Y「叔父様落ち着いてください!!二人は叔父様が考えているよりもずっと深く愛し合ってます。トルハはこの子が宿ると私と全く同じように悪阻をし、精神的に不安も感じ、その中でも子供ことや会社の事までしっかりと考えてました。もう、二人は子供じゃないんです…叔父様…家族として二人を見守って上げましょうよ。」


俺はヤヨイさんの熱く優しい言葉に涙が出そうになるのをグッと堪えた。


すると、燃え盛っていた旦那様の背後の炎が少しずつ鎮火していき、俺は魂が抜け出してしまいそうになるのを必死で自分の中に止めていると、旦那様は力なく日本刀を床に落とした。

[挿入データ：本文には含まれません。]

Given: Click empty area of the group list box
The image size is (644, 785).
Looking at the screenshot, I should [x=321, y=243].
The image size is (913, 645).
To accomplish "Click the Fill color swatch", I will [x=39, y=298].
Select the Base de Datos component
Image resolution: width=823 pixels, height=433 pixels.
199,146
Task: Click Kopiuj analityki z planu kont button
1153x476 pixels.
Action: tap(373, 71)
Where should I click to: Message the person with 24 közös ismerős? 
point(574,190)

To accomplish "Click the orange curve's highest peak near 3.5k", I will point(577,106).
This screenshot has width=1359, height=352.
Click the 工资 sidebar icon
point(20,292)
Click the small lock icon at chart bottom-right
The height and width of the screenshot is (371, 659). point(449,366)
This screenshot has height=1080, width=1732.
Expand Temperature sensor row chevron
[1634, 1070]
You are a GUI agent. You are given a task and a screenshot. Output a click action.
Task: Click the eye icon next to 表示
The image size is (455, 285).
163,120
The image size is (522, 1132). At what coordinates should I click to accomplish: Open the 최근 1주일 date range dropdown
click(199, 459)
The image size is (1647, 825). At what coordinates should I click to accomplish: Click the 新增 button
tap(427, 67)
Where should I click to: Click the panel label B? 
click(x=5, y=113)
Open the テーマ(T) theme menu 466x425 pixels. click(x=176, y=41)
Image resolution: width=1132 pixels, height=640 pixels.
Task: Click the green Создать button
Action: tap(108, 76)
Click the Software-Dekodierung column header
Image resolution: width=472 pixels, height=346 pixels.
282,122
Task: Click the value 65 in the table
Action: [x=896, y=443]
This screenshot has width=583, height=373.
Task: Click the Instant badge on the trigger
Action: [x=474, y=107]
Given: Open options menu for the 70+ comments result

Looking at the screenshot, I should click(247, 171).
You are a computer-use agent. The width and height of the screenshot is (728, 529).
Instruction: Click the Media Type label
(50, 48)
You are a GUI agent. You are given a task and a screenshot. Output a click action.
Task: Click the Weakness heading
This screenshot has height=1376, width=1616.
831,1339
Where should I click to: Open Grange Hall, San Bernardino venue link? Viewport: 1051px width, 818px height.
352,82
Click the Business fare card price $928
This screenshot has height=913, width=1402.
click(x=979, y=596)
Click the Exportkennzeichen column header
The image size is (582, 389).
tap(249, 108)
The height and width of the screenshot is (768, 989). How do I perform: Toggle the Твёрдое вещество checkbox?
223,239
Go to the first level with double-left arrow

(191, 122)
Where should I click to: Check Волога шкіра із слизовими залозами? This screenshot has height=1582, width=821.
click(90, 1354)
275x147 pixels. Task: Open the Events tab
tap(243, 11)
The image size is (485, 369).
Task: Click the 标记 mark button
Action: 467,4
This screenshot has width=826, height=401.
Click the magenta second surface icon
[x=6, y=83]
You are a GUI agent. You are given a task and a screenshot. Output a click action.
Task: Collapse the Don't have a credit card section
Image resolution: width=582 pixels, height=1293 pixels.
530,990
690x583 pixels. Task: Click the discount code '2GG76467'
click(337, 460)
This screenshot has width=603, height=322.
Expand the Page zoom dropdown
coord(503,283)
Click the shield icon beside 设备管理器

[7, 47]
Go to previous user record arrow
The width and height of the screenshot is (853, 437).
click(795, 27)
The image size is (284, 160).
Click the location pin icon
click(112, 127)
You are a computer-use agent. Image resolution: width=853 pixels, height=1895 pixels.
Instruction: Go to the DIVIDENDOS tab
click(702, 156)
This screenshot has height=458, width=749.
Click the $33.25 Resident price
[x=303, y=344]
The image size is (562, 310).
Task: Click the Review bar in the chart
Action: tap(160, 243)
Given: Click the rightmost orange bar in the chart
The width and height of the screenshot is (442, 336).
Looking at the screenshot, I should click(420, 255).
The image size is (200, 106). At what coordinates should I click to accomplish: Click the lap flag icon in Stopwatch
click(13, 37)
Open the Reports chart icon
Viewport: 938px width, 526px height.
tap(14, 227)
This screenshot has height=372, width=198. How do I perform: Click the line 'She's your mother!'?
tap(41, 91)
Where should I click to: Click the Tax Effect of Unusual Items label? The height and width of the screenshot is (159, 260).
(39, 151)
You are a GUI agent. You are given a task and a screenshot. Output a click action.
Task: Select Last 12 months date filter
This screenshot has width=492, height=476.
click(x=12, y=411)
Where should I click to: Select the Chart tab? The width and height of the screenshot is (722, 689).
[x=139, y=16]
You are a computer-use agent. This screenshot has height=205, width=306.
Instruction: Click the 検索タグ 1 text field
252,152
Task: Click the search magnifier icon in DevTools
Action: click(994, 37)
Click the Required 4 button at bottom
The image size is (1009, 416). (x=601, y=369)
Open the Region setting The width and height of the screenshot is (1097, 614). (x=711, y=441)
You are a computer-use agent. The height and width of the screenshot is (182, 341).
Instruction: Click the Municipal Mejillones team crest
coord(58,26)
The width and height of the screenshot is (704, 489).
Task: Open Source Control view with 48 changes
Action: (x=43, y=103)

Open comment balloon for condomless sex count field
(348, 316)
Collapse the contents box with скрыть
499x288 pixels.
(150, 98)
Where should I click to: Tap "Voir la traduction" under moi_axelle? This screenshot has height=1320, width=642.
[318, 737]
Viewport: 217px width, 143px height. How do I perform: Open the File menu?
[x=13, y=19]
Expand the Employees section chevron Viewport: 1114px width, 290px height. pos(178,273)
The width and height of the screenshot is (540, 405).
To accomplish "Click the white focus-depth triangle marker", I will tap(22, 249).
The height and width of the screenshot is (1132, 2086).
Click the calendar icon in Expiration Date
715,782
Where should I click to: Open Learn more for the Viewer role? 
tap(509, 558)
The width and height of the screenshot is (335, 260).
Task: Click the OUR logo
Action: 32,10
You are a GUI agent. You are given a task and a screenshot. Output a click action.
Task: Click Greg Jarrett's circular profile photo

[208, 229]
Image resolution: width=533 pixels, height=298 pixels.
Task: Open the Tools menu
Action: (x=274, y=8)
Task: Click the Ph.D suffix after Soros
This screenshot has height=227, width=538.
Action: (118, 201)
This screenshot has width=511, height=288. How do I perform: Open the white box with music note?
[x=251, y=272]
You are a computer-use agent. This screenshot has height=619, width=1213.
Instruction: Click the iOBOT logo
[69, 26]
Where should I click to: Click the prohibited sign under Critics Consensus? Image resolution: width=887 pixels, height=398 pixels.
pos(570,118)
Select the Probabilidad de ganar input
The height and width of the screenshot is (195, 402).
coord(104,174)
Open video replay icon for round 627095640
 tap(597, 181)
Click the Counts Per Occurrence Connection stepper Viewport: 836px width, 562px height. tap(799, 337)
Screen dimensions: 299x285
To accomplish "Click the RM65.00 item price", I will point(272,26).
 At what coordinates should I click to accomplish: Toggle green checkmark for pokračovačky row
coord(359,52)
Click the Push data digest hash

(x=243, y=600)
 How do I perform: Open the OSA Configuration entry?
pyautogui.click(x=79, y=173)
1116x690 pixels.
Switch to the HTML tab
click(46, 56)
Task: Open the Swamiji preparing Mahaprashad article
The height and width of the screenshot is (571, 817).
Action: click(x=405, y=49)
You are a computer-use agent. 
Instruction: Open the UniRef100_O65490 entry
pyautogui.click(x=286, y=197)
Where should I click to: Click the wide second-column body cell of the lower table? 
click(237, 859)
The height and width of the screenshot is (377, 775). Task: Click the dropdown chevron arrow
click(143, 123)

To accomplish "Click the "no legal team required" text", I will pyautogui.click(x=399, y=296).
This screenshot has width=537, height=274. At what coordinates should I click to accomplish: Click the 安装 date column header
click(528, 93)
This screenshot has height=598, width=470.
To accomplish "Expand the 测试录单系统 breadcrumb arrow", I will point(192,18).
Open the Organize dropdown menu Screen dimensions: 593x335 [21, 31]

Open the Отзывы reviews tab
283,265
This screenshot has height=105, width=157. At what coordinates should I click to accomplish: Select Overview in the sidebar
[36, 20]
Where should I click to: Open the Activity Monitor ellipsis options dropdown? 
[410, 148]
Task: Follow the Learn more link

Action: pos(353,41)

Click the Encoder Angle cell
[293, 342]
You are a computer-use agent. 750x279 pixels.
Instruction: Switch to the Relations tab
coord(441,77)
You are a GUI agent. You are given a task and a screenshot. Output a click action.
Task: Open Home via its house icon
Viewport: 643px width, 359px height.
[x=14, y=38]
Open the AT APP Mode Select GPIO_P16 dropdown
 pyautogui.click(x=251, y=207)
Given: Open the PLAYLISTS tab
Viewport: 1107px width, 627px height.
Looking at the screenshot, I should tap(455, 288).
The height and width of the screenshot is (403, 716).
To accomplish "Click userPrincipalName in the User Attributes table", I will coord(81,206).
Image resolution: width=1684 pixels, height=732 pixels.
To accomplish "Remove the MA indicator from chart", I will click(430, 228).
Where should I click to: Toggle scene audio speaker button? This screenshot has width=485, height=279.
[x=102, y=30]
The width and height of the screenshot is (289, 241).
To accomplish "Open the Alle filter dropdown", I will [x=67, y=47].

T「父さん…お願い…頼むよ…俺も父さんみたいになりたいんだよ…ジュンペイと2人でこの子を育てたいんだよ!!社長としてもちゃんと仕事頑張るから…」

「どうやって頑張るって言うんだ?これからお腹が大きくなっていくヤヨイに子供のことは全部任せてお前とジュンペイは呑気に会社で仕事か?そんな片手間で子育てが出来るとでも?尊い命なんだぞ?」


旦那様がそう言うとトルハくんは悔しそうに下唇をギュッと噛みしめ下を向いた。


J「私が…ヤヨイさんに付き添い、生まれたあとは子育てをします…。」


それが俺たちが何度も何度も話し合って出した答え。


執事として坊っちゃんのそばにいた頃のように、俺が屋敷で子育てをして社長業に励む坊っちゃんを支える。


2人でそれが一番のベストだと納得した。


「ジュンペイが?」

J「はい。産まれるまでは坊っちゃんと共にヤヨイさんのお側でサポートをし、ヤヨイさんの出産後は私が家で主夫として子育てをします。なので、旦那様にお願いがあります。私はヤヨイさんの出産後、坊っちゃんの秘書を続けるのは難しくなります。なので、マヤトさんをまた坊っちゃんの秘書として雇って頂けませんか?」

「マヤトは確か海外に留学に行ったはずじゃ…?」

T「もうすぐこっちに帰ってくるんだ。だから父さんお願い…俺にとったらお腹の赤ちゃんもこの会社も同じくらい大切で宝物なんだよ…ジュンペイと協力してやって行きたい…何かを諦めるなんてしたくないんだ…」


トルハくんがそう言うと旦那様は諦めたような顔をしてため息を落とし…


静かに俺の肩を叩いた。


「分かった……ジュンペイ、トルハのこと頼んだよ。」

J「あ…ありがとうございます。」

「ヤヨイも…二人の子供をよろしくお願いします。」

Y「任せてください。私にとっても大切な家族ですから。」

そうして俺たちはなんとか…旦那様に認められた。